• _Records for the task_
'''
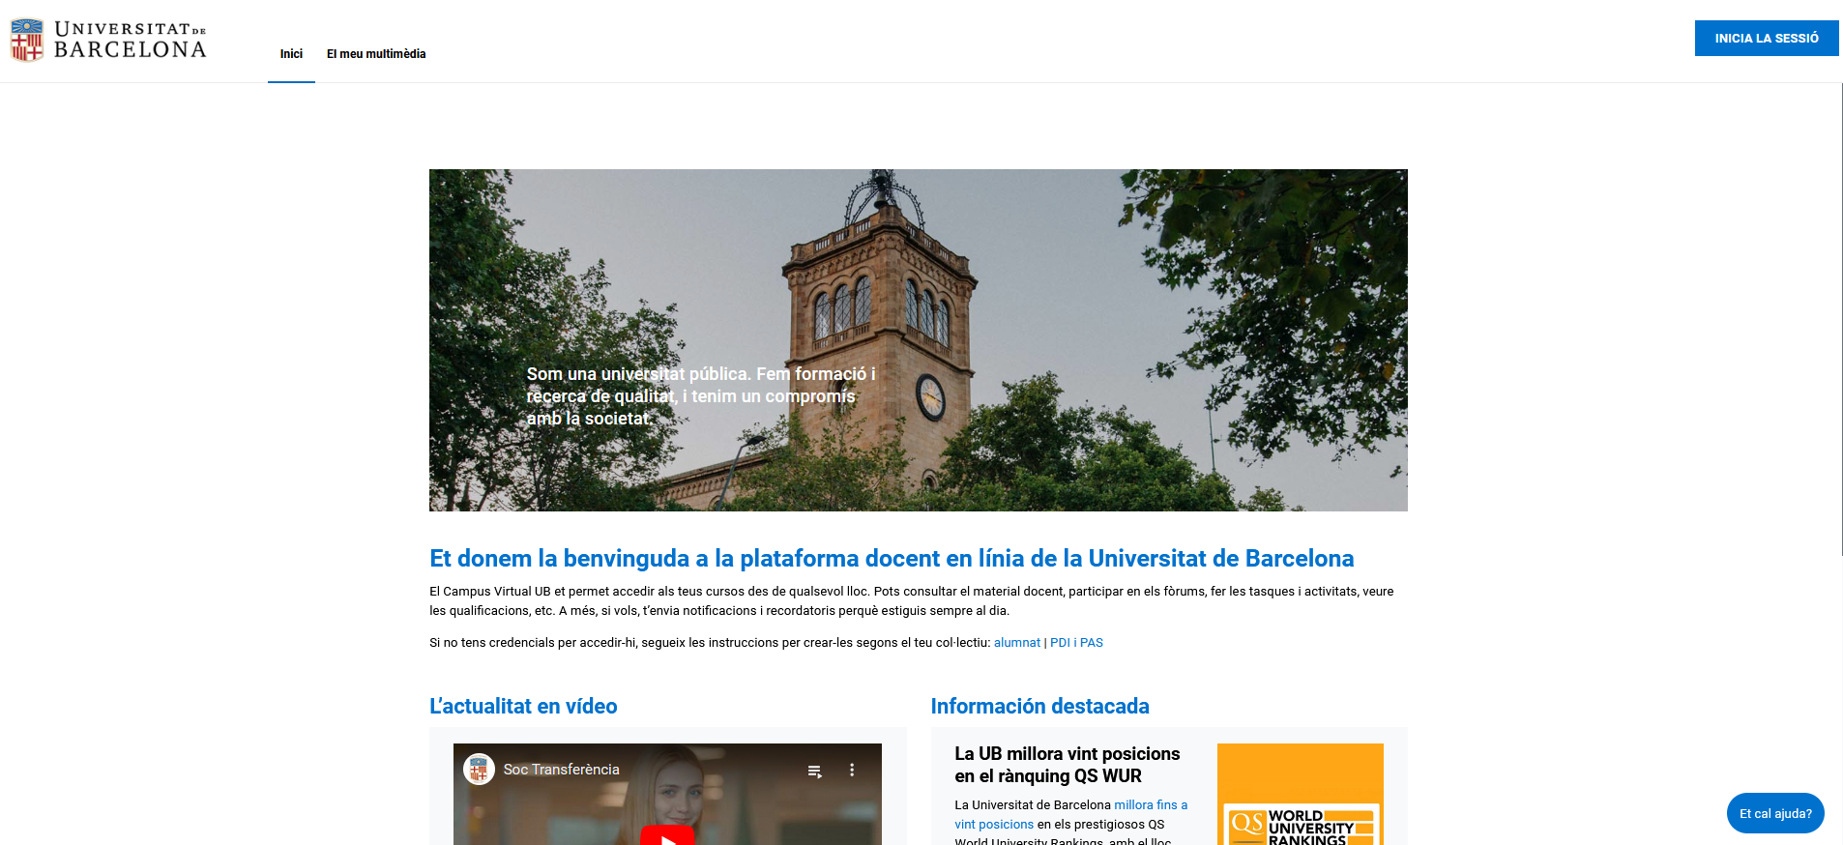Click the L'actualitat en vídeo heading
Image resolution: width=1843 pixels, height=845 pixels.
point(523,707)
'''
'''
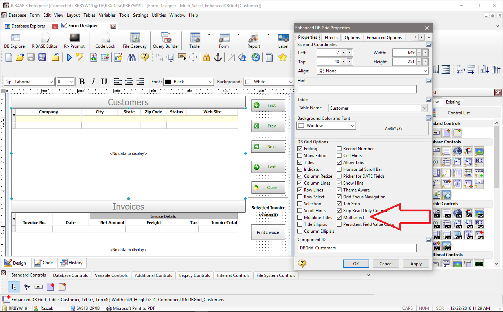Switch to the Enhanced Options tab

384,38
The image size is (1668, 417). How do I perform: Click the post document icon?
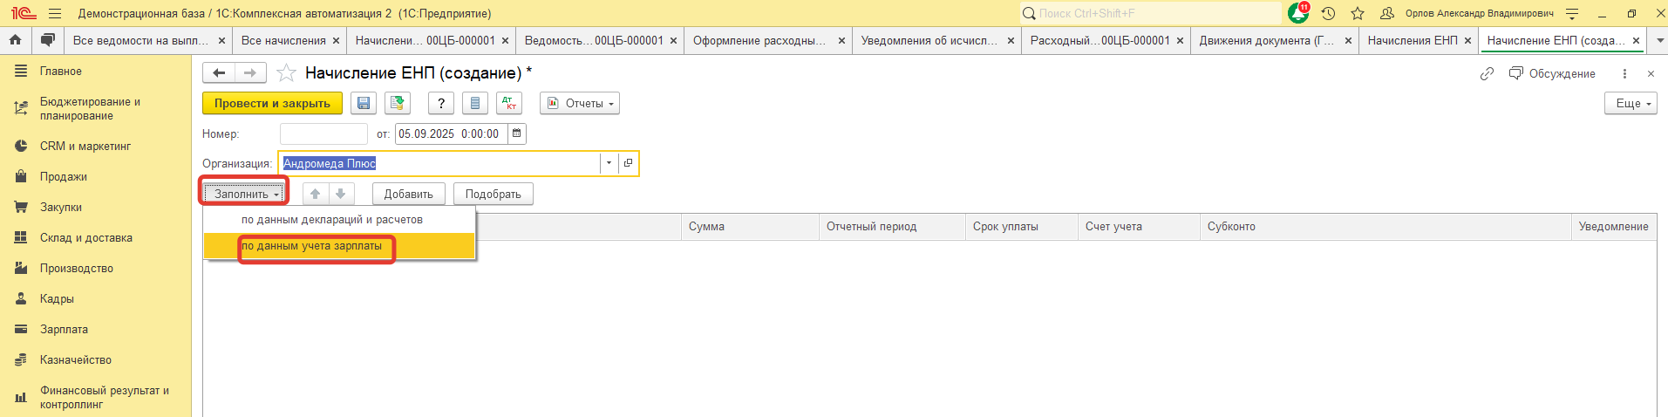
'''
• _Prompt_
Rewrite the lines that begin at the one containing "Click the L'actualitat en vídeo heading" and stop after the one containing "point(523,707)", changing "pixels" to "px" and leaving everything else intact. Give only those lines, without the pictures.

• _Result for this exercise_
Click the L'actualitat en vídeo heading
Image resolution: width=1843 px, height=845 px.
point(523,707)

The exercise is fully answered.